International Circulation: What do you think that PARIS adds to the conversation on Dual Anti-Platelet Therapy (DAPT)?
Dr. Roxana Mehran: As the principle investigator, I have an obvious conflict of interest regarding PARIS, and it may be good to talk to other. However, for the very first time, we have a novel finding in thinking of DAPT not as an on-and-off switch by rather what was the circumstance by which the switch was turned off or why did it go back on. We collected that data prospectively, not retrospectively in large registry of real-world patients. We found that different modes of adherence have different outcomes on the patients and different implications. For example, if you abruptly stopped DAPT without physician guidance, there is a higher rate of major clinical events. Under physician guidance, even with earlier interruption or discontinuation, was not associated with important clinical outcomes. It brings back confidence that if a cardiologist is closely monitoring the case, guiding the patient through their options, outcomes can turn out well. Importantly, PARIS included a larger number of second-generation drug eluting stents that are, in general, safer than first generation. I think that is an caveat regarding PARIS. This is a contemporary approach because, in this current generation of drug-eluting stents, we are seeing low event rates and when you reduce, stop, or interrupt under the guidance of a physician, you’ll be ok. That is an important message that has not been seen before and we are going to follow this out for two years.

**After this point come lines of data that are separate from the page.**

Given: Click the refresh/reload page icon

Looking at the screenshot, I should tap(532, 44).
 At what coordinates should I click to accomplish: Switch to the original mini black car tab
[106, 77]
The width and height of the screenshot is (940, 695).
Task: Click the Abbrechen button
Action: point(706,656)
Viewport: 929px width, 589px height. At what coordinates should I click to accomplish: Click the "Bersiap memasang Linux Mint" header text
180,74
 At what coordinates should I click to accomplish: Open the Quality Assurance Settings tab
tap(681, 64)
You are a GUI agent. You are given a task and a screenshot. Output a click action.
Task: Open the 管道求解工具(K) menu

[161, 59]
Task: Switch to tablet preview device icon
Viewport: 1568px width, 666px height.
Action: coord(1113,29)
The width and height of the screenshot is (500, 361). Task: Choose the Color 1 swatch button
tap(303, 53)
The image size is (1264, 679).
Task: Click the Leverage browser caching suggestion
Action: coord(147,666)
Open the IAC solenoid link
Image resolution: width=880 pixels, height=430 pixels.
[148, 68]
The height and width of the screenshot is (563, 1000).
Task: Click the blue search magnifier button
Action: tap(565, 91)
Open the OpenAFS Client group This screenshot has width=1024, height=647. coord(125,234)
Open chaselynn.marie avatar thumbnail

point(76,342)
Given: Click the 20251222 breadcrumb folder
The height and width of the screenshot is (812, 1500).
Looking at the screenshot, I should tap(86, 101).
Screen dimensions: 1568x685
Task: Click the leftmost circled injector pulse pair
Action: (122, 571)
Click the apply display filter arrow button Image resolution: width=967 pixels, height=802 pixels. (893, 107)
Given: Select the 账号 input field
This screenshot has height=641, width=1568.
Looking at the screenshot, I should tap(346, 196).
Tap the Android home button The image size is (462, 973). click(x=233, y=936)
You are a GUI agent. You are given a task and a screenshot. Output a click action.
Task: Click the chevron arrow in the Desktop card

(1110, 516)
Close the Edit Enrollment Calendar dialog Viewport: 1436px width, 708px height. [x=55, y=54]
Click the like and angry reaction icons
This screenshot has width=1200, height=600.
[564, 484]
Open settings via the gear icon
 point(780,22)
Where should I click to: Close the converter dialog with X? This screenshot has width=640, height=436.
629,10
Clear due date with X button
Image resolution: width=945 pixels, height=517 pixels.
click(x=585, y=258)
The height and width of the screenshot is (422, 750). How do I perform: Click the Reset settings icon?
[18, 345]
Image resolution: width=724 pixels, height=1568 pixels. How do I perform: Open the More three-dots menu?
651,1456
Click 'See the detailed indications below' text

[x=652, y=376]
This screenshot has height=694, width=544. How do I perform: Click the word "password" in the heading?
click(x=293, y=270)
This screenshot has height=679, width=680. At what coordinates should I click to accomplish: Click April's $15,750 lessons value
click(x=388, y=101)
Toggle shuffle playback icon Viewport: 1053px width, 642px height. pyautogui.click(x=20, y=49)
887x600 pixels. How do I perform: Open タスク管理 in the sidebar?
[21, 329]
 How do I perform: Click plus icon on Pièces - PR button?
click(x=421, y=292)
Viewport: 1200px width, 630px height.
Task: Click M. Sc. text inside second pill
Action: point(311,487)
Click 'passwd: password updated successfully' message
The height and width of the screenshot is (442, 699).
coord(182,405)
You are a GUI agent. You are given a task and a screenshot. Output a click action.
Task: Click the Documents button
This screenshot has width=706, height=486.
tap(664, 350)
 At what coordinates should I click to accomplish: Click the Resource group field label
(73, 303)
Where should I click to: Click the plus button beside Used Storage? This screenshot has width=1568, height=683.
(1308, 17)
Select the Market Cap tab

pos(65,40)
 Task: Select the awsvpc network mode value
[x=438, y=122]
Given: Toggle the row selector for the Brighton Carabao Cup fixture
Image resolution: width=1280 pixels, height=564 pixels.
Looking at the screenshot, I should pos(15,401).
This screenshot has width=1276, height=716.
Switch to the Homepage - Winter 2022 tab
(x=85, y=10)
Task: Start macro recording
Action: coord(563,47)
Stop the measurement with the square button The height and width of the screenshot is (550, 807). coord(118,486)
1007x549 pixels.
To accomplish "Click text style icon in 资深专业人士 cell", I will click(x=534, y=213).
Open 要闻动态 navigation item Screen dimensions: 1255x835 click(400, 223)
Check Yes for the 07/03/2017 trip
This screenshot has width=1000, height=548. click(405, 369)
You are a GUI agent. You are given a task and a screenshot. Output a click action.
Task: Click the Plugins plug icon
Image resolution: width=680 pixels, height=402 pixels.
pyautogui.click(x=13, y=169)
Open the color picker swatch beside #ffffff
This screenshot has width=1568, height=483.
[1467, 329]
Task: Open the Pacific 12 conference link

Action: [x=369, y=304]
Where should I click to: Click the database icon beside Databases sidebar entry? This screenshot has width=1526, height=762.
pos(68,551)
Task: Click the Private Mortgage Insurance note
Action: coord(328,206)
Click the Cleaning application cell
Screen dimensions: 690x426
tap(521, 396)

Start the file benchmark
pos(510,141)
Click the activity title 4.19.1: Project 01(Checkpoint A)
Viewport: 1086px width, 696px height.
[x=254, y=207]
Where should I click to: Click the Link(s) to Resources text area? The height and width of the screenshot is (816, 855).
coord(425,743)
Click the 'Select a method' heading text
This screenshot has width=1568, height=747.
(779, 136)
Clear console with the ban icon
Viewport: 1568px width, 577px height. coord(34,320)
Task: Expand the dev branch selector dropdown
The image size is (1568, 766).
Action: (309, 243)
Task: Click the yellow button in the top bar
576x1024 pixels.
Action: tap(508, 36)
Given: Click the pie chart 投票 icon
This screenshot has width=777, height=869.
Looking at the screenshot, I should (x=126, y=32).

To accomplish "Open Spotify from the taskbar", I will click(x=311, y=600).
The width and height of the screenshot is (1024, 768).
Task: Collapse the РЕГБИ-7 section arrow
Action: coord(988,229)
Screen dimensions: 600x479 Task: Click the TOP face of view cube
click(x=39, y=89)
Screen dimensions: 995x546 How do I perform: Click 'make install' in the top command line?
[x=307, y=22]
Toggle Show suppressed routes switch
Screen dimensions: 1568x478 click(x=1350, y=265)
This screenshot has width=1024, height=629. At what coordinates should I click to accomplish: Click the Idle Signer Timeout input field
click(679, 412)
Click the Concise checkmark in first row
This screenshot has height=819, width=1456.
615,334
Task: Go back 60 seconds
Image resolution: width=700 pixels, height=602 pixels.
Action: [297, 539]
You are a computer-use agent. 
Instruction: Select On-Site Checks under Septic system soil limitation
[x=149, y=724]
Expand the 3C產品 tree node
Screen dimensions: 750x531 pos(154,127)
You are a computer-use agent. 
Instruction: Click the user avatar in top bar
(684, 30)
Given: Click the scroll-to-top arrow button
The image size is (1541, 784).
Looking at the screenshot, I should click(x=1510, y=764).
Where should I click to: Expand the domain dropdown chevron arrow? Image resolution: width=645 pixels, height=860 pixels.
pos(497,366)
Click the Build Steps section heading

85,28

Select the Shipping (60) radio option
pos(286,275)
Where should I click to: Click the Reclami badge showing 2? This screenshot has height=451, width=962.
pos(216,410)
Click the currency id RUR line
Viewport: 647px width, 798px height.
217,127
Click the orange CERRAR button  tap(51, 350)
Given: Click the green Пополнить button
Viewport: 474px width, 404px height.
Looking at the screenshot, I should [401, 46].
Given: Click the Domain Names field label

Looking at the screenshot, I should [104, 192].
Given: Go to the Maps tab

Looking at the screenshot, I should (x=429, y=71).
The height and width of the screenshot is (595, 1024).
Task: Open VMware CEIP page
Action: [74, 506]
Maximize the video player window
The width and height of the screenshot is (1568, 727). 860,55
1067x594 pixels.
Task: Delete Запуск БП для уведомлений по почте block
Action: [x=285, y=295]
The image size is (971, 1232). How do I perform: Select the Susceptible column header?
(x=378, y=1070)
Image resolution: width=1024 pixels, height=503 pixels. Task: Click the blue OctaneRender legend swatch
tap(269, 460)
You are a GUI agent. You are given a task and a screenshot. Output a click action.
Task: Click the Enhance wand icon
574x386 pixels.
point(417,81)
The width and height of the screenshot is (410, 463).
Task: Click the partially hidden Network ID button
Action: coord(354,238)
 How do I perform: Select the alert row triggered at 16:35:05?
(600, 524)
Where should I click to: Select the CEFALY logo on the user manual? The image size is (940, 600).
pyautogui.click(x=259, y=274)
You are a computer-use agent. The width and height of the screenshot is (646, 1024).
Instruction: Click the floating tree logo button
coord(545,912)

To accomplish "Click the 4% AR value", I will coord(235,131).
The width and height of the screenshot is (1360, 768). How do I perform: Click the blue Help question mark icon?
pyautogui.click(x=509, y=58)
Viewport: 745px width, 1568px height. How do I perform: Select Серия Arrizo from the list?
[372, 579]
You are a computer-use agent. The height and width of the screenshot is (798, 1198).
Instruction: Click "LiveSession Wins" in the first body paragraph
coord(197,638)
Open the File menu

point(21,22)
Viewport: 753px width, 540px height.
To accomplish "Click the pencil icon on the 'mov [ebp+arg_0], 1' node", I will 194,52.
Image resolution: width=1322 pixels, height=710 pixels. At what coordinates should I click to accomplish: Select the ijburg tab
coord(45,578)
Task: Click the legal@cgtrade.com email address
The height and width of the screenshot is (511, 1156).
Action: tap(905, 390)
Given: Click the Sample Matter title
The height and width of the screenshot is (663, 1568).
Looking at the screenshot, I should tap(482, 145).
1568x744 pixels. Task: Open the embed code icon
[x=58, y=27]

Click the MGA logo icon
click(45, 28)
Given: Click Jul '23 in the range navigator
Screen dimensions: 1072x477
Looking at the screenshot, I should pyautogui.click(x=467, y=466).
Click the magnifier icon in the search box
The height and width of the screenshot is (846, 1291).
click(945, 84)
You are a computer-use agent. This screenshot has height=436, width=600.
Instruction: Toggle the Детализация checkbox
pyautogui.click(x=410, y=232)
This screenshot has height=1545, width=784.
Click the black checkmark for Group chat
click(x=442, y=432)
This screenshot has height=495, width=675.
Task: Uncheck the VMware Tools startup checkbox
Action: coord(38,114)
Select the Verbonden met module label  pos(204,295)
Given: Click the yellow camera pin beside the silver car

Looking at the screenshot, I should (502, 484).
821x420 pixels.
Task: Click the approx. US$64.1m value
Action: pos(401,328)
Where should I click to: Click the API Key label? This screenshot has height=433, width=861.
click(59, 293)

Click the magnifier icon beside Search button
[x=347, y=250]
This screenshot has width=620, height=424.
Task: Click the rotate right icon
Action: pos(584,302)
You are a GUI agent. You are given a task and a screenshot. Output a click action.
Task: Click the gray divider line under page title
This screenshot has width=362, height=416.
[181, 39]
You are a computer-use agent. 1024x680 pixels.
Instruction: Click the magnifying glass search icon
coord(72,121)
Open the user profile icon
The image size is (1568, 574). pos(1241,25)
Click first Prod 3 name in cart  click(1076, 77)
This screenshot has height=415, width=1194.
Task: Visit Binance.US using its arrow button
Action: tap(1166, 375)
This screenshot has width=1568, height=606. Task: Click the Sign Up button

《国际循环》:您认为PARIS试验对双联抗血小板疗法(DAPT)的讨论有什么影响?
Mehran教授:作为首席研究员,我谈论PARIS会有明显的利益冲突。不过,这是第一个试验探讨DAPT在什么样的情况下要停止,什么情况下要恢复,而不仅仅将DAPT作为一种可停可续的方法。这个注册研究在真实世界患者中,前瞻性地而不是回顾性地收集数据。我们发现不同模式的依从性的结果不同,意义也不同。例如,如果患者在没有医生指导下,突然停止DAPT,主要临床事件的发生率升高很多。但在医生指导下,即使早期中断DAPT,临床结果也没有什么变化。我们有信心说如果心脏科医生密切监督指导患者减用或停用DAPT,仍会有好的临床结果。PARIS研究大量使用的是第二代的DES,总体来说优于第一代的DES,这可能是原因之一。我们看到,当代的DES事件发生率较低,当患者在医生指导下减量、停止或中断DAPT时,患者会没事。这种情形以往从未得到报道,我们将持续随访2年。